◆ DOCUMENT EXCERPT:
---+---
If Trump were genuinely concerned about K-12 education, he would "make a bold move right now to help public schools," Jessica Grose said at The New York Times. While a small portion of public school funding comes from the federal government, the "problems we face are so large that they are crying out for a federal response that includes continued funding for things like high-dosage tutoring to ameliorate Covid learning loss."
His first term offers "scant evidence that he has the desire to do much more than wage painful culture-war battles." What Trump will likely do is "pick splashy fights that he can win through executive orders," said Grose. For instance, he will "reverse the transgender student protections put in place by an executive order from Biden this year." Though it's "pretty unclear how that would play out in practice," it' s "certainly chilling."
Trump also promised to "cut federal funding for any school or program pushing critical race theory, gender ideology or other inappropriate racial, sexual or political content on our children" to "keep men out of women's sports" and "find and remove the radicals who have infiltrated the federal Department of Education."
But eliminating the agency is not the same as "eliminating the myriad programs that it runs, billions that it sends out, and multitudinous regulations that it enforces (mostly pursuant to laws enacted by Congress)," Chester Finn Jr., the president emeritus of the Thomas B. Fordham Institute, said to the Washington Examiner.
The department is responsible for administering federal grant programs such as Title I, which provides supplemental funding to high-poverty K-12 schools, and the program that helps cover the cost of education for students with disabilities. It also oversees the federal student loan program and enforces civil rights laws that bar discrimination at school.
---+---
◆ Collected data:
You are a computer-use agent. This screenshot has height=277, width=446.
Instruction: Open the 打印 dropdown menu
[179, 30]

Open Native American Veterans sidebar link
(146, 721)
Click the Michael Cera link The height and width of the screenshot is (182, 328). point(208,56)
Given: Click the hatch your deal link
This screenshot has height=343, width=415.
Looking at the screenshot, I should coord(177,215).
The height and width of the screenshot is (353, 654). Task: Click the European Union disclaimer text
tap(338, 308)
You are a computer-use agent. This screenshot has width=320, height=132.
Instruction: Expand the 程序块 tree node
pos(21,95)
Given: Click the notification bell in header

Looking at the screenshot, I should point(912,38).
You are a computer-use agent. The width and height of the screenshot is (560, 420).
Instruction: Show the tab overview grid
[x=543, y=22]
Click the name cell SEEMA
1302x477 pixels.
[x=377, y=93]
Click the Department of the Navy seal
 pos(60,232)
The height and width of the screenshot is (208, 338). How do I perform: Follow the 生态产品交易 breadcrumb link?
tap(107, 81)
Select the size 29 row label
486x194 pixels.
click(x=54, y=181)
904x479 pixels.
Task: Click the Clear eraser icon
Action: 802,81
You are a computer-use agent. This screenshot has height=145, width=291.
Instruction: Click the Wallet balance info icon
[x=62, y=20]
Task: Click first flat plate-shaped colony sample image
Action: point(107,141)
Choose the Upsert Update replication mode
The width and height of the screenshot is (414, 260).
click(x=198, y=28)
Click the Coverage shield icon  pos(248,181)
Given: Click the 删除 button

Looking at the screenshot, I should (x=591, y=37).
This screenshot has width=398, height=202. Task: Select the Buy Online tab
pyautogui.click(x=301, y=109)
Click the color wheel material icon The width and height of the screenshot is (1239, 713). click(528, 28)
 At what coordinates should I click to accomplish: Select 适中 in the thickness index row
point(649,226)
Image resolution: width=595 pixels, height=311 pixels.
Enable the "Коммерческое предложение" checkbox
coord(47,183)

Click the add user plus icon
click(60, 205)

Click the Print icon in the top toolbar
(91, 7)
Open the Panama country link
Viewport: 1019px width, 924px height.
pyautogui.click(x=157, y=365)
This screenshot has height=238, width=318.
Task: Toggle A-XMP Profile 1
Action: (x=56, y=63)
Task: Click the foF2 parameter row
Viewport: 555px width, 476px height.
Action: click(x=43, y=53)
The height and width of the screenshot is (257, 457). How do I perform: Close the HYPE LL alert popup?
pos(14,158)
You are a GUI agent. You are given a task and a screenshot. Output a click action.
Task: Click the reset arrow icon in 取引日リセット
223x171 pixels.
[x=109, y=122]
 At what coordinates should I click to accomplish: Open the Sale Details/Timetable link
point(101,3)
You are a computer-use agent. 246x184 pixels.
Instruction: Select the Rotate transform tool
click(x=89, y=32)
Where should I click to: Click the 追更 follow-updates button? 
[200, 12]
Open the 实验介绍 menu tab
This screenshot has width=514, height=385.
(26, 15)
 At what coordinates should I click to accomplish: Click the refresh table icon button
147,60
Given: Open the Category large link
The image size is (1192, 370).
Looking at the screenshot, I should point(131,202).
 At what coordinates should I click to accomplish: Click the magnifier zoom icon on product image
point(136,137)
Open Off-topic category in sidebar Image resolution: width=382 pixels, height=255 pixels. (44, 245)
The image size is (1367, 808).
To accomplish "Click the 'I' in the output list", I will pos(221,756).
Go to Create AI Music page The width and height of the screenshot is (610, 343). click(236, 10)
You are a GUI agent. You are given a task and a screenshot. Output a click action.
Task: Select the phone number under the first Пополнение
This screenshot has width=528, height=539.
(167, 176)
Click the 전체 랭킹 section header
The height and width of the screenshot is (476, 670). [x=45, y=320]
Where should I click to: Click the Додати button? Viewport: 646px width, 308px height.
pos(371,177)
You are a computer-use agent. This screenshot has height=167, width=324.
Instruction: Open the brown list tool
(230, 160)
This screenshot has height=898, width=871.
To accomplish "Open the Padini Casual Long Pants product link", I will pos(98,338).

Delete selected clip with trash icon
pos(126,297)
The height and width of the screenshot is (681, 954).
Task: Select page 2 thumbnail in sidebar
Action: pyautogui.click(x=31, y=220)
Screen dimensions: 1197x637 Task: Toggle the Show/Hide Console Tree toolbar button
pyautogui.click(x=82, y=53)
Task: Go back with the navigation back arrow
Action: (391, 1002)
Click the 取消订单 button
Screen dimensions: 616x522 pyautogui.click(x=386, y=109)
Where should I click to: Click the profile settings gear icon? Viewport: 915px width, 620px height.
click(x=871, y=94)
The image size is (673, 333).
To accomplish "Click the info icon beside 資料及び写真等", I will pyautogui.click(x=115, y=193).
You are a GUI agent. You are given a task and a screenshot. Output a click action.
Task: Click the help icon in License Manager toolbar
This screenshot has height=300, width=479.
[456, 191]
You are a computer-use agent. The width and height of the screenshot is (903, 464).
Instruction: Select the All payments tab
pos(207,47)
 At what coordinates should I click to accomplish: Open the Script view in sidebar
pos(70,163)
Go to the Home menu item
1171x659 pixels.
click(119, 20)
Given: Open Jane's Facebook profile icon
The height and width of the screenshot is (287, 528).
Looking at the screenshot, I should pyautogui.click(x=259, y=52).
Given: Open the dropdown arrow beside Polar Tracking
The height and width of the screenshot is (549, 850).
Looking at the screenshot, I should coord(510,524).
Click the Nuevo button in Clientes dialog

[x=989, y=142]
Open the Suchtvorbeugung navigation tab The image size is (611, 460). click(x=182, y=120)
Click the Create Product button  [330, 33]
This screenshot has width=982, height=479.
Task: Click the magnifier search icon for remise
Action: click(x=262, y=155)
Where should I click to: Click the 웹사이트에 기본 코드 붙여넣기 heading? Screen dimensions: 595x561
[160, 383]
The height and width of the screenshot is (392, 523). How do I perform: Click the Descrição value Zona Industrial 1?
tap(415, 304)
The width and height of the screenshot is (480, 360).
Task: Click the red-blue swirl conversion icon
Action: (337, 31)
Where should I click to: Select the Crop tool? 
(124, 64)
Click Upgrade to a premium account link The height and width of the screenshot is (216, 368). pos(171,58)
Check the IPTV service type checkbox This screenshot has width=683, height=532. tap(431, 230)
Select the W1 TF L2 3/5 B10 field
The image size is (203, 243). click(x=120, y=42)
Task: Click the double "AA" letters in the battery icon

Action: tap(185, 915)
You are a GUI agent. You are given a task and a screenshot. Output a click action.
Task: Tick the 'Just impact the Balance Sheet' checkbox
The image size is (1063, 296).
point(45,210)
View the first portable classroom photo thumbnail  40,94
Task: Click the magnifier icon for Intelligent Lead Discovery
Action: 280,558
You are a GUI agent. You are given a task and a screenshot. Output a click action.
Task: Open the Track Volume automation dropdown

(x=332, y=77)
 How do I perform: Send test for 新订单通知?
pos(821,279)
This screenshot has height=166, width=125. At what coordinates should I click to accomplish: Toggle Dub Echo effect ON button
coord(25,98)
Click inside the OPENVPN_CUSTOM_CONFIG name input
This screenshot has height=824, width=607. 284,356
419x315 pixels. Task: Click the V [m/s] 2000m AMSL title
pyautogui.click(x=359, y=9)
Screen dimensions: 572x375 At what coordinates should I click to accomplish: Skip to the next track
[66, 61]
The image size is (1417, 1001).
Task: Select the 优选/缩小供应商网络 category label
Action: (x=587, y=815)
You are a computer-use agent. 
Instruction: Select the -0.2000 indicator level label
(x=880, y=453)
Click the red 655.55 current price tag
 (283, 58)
---+---
◆ REQUIRED WORK:
A) Set down the part of the excerpt on Trump and public education that begins at "Trump also promised" and stops after "the Washington Examiner.", copying every word unchanged.
B) Resume the excerpt on Trump and public education from its last sentence, carrying the piece forward.

◆ ANSWER LIST:
A)
Trump also promised to "cut federal funding for any school or program pushing critical race theory, gender ideology or other inappropriate racial, sexual or political content on our children" to "keep men out of women's sports" and "find and remove the radicals who have infiltrated the federal Department of Education."
But eliminating the agency is not the same as "eliminating the myriad programs that it runs, billions that it sends out, and multitudinous regulations that it enforces (mostly pursuant to laws enacted by Congress)," Chester Finn Jr., the president emeritus of the Thomas B. Fordham Institute, said to the Washington Examiner.

B)
"Undoing those functions, programs, activities means dealing separately with the laws that created them — dozens and dozens," said Finn. If the agency is disbanded but its functions are not, it would be a "mostly symbolic act" akin to simply "taking the name off the door."
What next?
Trump has been swiftly tapping people for his Cabinet picks since his election, and with Trump's plans for eliminating the department looming, the "next education secretary could also be the last," said The Hill. Several names were floated as potential candidates, including Ryan Walters and Cade Brumley, the state superintendents of Oklahoma and Louisiana, respectively, and Tiffany Justice, the co-founder of Moms for Liberty.
Ultimately, Trump selected Linda McMahon to head the Department of Education. She's best known for building the professional wrestling company WWE alongside her husband. During Trump's first term, he tapped her to run the Small Business Administration.
Like many of his choices, McMahon's nomination was not well received by critics. Selecting her shows that Trump "could not care less about our students' futures," Becky Pringle, the president of the National Education Association, said in a statement. "Our students and our nation deserve so much better than Betsy DeVos 2.0."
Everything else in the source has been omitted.